_Your task_
Reproduce word for word every line from the one containing "Task: Expand the GENERAL sidebar group arrow" to the final line of the data below; omit the pictures.

(Collection entries)
◇ ◇ ◇ ◇

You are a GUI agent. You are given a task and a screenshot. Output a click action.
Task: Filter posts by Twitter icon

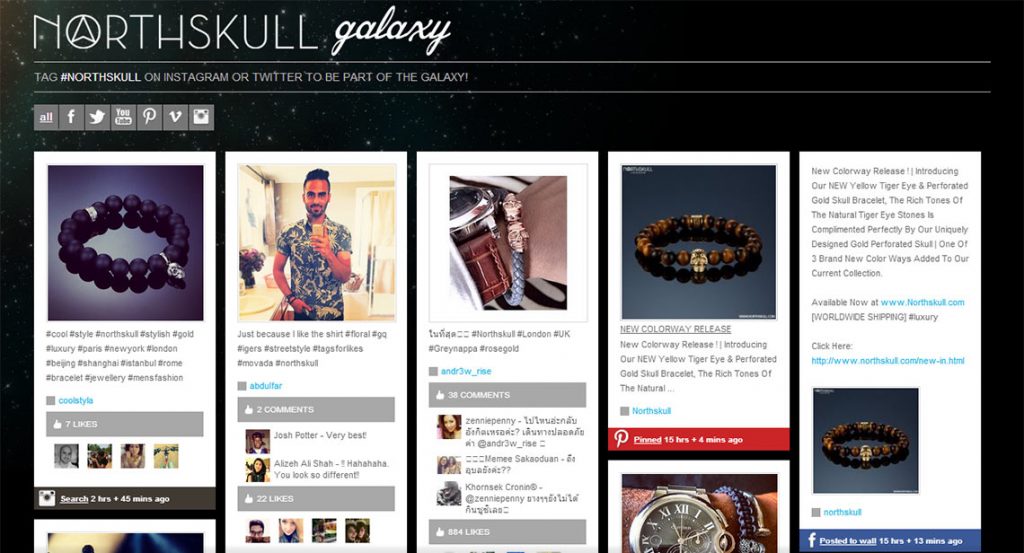(x=97, y=118)
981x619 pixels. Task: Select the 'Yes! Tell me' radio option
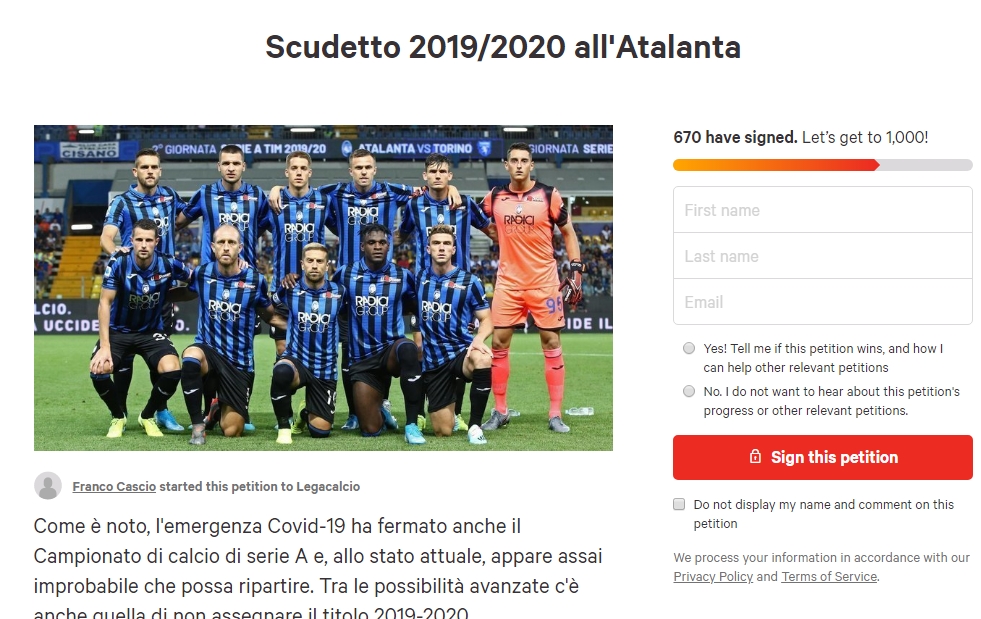coord(689,348)
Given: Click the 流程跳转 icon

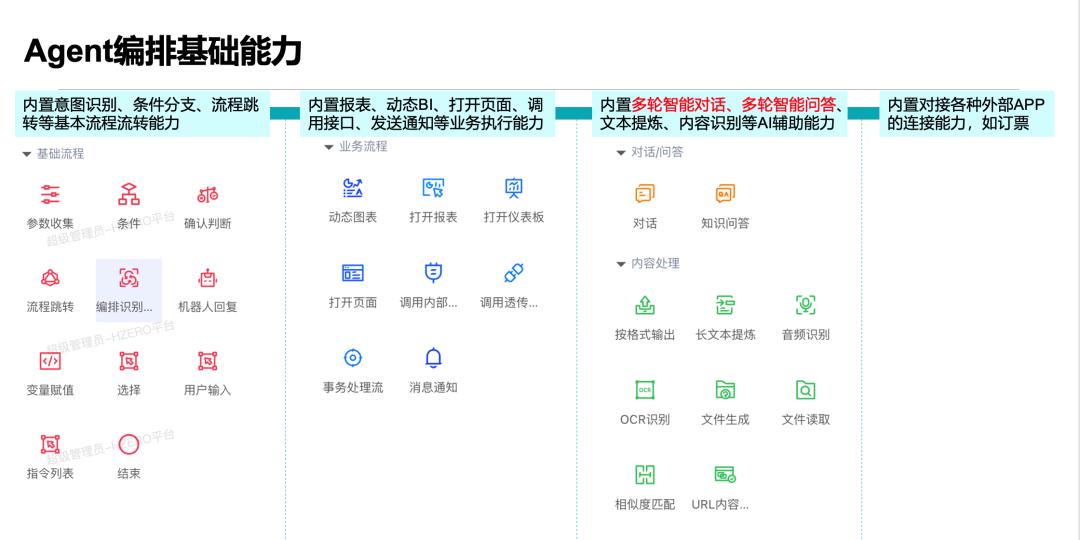Looking at the screenshot, I should point(50,278).
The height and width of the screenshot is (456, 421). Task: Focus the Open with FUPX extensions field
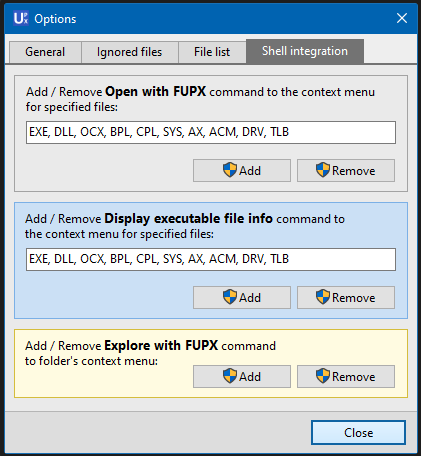(x=211, y=132)
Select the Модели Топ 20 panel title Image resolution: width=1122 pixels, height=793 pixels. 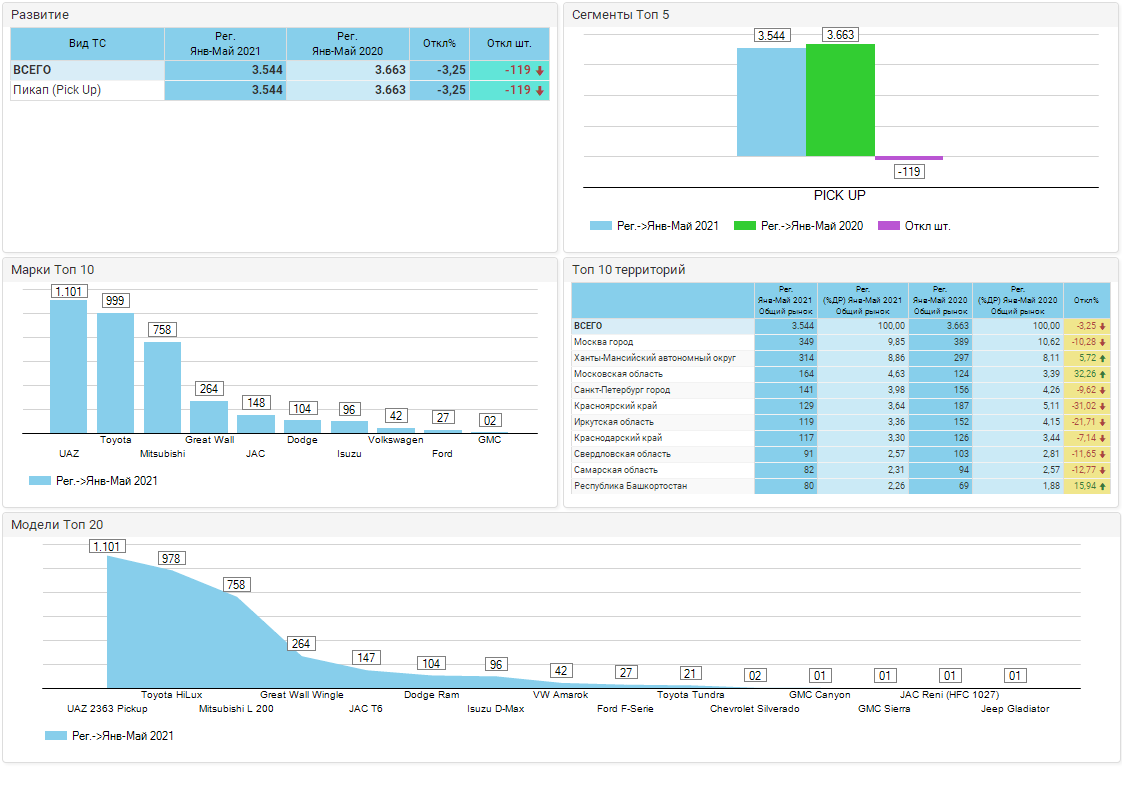(57, 525)
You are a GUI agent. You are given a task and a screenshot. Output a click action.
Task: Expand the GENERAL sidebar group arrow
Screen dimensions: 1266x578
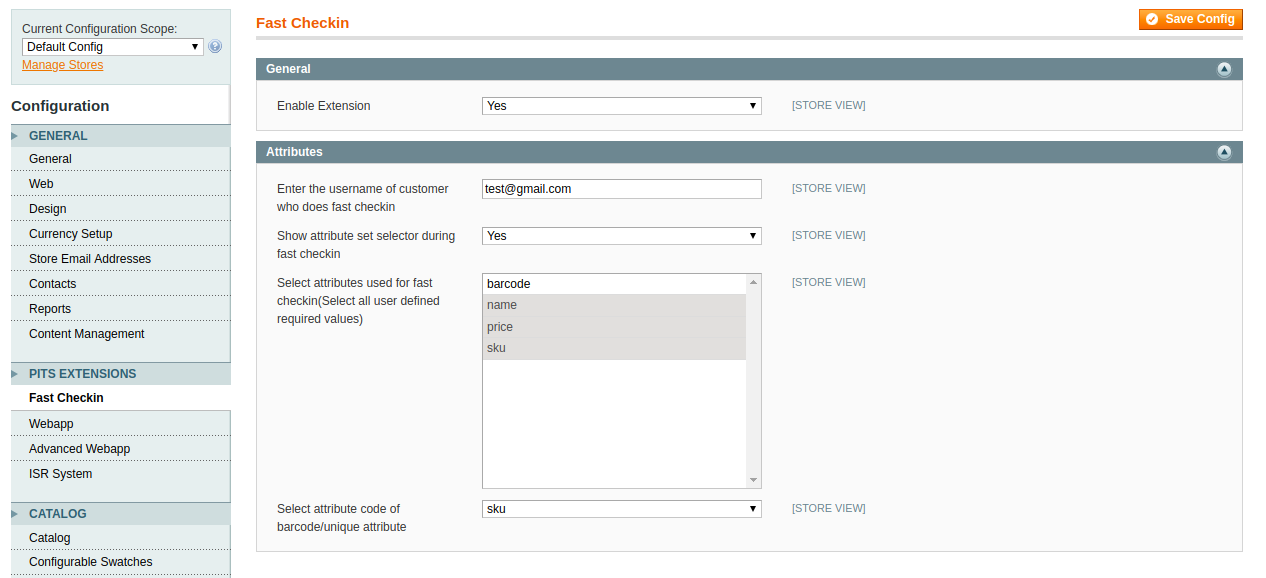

◇ ◇ ◇ ◇

_Response_
Task: Expand the GENERAL sidebar group arrow
Screen dimensions: 1266x578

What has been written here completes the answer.